Jinsei can also refer to a 2014 anime series concerning an advice column, but in this case it refers to the full-length movie by anime newcomer Ryuya Suzuki, which was released in Japan in the summer of 2025 and has seen a modest release in U.S. theaters during June 2026. This 93 minute project was almost entirely made by just Suzuki, who is listed in the credits for all production positions except Sound Director; he even did the music himself. While he did not voice any of the characters, the seiyuu used are almost entirely individuals who have either no or very limited anime voice work credits and instead have more credits in live-action movies. Hence this is, in many respects, a very atypical anime effort.
That’s immediately evident in the visuals and animation, too. The animation style, which offers limited dynamic movement and stresses sudden shifts of expression, is perhaps most reminiscent of South Park. And while character designs aren’t quite that stylized, they are a far cry from anime norms. You would not easily visually mistake this one for any other anime out there.
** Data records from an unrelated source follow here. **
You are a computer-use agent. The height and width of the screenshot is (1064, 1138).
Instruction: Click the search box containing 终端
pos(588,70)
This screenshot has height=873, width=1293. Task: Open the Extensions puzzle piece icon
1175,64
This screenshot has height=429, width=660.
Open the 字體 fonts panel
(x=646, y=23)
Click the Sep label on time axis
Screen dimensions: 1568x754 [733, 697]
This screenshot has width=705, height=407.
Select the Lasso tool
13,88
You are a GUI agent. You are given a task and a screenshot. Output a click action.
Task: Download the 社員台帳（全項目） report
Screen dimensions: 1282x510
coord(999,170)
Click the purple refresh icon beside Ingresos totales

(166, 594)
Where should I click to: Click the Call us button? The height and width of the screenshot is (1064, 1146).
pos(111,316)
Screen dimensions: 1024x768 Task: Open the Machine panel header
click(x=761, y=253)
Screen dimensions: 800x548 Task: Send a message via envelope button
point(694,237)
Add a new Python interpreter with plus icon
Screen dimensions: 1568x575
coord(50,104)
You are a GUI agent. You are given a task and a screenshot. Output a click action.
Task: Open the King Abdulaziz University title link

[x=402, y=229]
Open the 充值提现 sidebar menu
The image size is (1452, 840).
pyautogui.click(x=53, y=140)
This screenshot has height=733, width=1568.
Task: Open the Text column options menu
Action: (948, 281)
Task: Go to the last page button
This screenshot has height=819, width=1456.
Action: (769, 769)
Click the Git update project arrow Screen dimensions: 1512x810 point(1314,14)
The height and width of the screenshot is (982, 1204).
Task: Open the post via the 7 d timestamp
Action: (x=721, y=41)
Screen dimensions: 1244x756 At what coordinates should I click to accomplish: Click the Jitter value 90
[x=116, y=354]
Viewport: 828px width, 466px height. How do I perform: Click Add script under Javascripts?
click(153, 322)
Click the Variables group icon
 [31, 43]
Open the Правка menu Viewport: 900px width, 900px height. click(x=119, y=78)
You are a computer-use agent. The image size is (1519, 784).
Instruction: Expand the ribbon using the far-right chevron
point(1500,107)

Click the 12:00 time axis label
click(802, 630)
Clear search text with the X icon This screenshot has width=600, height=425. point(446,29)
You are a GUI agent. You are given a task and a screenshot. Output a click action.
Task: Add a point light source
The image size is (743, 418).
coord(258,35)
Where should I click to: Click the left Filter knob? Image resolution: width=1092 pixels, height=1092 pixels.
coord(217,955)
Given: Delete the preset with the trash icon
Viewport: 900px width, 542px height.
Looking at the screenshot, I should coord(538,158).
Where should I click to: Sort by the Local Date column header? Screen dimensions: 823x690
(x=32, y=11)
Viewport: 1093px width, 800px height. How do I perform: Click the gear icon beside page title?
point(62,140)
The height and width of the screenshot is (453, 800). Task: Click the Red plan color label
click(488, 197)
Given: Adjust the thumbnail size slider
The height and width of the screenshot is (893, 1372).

The movie’s name translates as “life,” and that is, indeed, what the movie is about: the full life of a protagonist who goes by several different names throughout, with the ordinary options including Se-chan, Kuro, and Zen. During his elementary years, he’s deeply traumatized by witnessing the death of his mother in an accident caused by a dementia-ridden old driver and raised from then on by his stepfather (as his biological father, who was a complete mess but also a former male idol, also died), who never fully gets over his wife’s death himself. Life is not easy for the boy, whose trauma is poorly understood by classmates who bully him over how he doesn’t speak and always has a gloomy attitude, but a partial saving grace is being befriended by a new kid, with whom he eventually winds up getting scouted for a male idol group (due in no small part to him being the son of an idol the group’s manager once produced, and thus having decidedly good looks). But the protagonist never truly fits in there, either, and his life spins outs of control due to an incident of violence at what should have been his debut. He even winds up being a vagrant for a while before getting drawn back into the entertainment industry many years later. But his life takes even weirder turns as the 21st century progresses.
The 93 minute movie is a much more ambitious project narratively than it is visually, with the story told in chapters which progress the timeline but often don’t elaborate at all about what happens in between. That’s not to say that there isn’t some visual creativity here; scene montages are used to interesting effect at various points in the middle and later stages, and the visuals become more abstract and experimental in the movie’s final stages. It is also a completely serious and sometimes very dark story, with scenes of bullying, savage beating, graphic violence, suicide, sexual coercion, and even a brief scene featuring defecation. Language use is also occasionally at an R-rated level.
This being a virtual solo project will undoubtedly draw parallels to the career-starting works of Makoto Shinkai, and the comparisons and contrasts between the two are interesting. Both are uneven in production quality, but they are otherwise entirely different projects. While Shinkai opted for a more intimately emotional tale rooted at its base in more standard anime tropes for his debut work (Voices of a Distant Star), Suzuki aims for a more analytical approach with a much broader scope, one which, at times, is as much social commentary as it is actual storytelling. That results in this one having a much harder edge but also being much colder, as it entirely lacks the sentiment which underlies all of Shinkai’s works. That means that we can probably expect an entirely different style of work from Suzuki in the future, but that’s not meant as a negative. There are good reasons why this one has gotten a lot of attention, and it’s worth checking out if you’re looking for an anime work that’s decidedly off the beaten path.